Residents for Guildford and Villages (R4GV) is a political party based in Guildford. The party was formed in early 2019 to contest the 2019 Guildford Borough Council election, and became the second largest party on the Guildford Borough Council, after winning 15 seats out of 48. In the 2023 Guildford Borough Council election, R4GV became the third largest party after winning only 7 seats, a decrease of 8.

The party campaigns for changes to the Local Plan and on environmental issues.

==History==

The party was originally launched in January 2019, presenting itself as a residents' group that aimed to support independent candidates running for Guildford Borough Council on a broadly aligned campaign platform, but it was later formally registered as a political party in March 2019.

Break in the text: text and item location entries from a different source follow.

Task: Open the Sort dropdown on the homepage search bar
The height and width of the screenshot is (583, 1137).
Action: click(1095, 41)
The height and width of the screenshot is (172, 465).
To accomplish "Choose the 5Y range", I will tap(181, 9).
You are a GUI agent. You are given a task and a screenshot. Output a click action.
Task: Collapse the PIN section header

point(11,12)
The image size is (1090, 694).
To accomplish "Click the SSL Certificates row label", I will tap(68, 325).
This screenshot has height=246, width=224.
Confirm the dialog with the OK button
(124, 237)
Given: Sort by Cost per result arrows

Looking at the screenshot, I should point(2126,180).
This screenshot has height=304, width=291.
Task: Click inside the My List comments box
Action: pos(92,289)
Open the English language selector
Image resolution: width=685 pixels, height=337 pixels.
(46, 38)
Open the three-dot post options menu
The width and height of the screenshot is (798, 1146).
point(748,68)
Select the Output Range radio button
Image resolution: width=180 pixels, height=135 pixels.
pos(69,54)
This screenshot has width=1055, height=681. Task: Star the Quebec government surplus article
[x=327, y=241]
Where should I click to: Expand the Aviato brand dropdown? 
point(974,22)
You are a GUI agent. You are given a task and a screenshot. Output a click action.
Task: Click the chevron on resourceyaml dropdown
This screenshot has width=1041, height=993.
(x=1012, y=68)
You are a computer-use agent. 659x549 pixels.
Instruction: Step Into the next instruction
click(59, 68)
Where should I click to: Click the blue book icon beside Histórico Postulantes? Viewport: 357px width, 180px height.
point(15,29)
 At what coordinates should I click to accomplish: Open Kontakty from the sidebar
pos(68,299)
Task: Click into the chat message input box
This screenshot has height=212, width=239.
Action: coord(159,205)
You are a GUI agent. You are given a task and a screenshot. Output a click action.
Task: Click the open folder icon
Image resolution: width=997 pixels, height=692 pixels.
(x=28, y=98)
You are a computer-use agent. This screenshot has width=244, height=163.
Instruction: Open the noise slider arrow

In May 2019, R4GV contested the Guildford Borough Council elections, standing 17 candidates and winning 15 seats. Following this result, they formed an administration with the Liberal Democrats, and in October 2020, party leader Joss Bigmore became Leader of Guildford Borough Council, serving until September 2022 when the role was handed back to the Liberal Democrats.

R4GV also unsuccessfully contested the Friary and St Nicolas by-election and the Pirbright by-election to the borough council as part of the 2021 local elections, and unsuccessfully contested the 2022 Tillingbourne by-election to the borough council. In the 2021 Surrey County Council election, the party gained two county councillors.

In the 2023 local elections, although garnering almost the same number of votes as 2019, the party lost 8 of their 15 seats, bringing their total down to 7 seats and becoming an opposition party for the 2023–2027 term.

== Electoral history ==
===Guildford Borough Council elections===

| Election | Votes |  | Total |  |
| No. | % | No. | ± |
| 2019 | 20,488 | 23.2 | 15 / 48 | +15 |
| 2023 | 20,297 | 23.21 | 7 / 48 | −8 |

Friary and St Nicolas By-election 6 May 2021
| Party |  | Candidate | Votes | % | ±% |
|---|---|---|---|---|---|
|  | R4GV | Dom Frazer | 660 | 24.3 |  |
| Turnout |  |  | 2712 | 39.6 |  |
|  | Liberal Democrats hold |  | Swing |  |  |

Pirbright By-election 6 May 2021
| Party |  | Candidate | Votes | % | ±% |
|---|---|---|---|---|---|
|  | R4GV | Gerry Lytle | 109 | 14.9 |  |
| Turnout |  |  | 731 | 34.5 |  |
|  | Conservative hold |  | Swing |  |  |

Tillingbourne By-election 20 October 2022
| Party |  | Candidate | Votes | % | ±% |
|---|---|---|---|---|---|
|  | R4GV | Clare Price | 185 | 13.5 |  |
| Turnout |  |  | 1370 | 31 |  |
|  | Liberal Democrats gain from Conservative |  | Swing |  |  |

===Surrey County Council elections===
In the 2021 Surrey County Council elections R4GV stood in six of the ten county seats within Guildford borough and won two of them.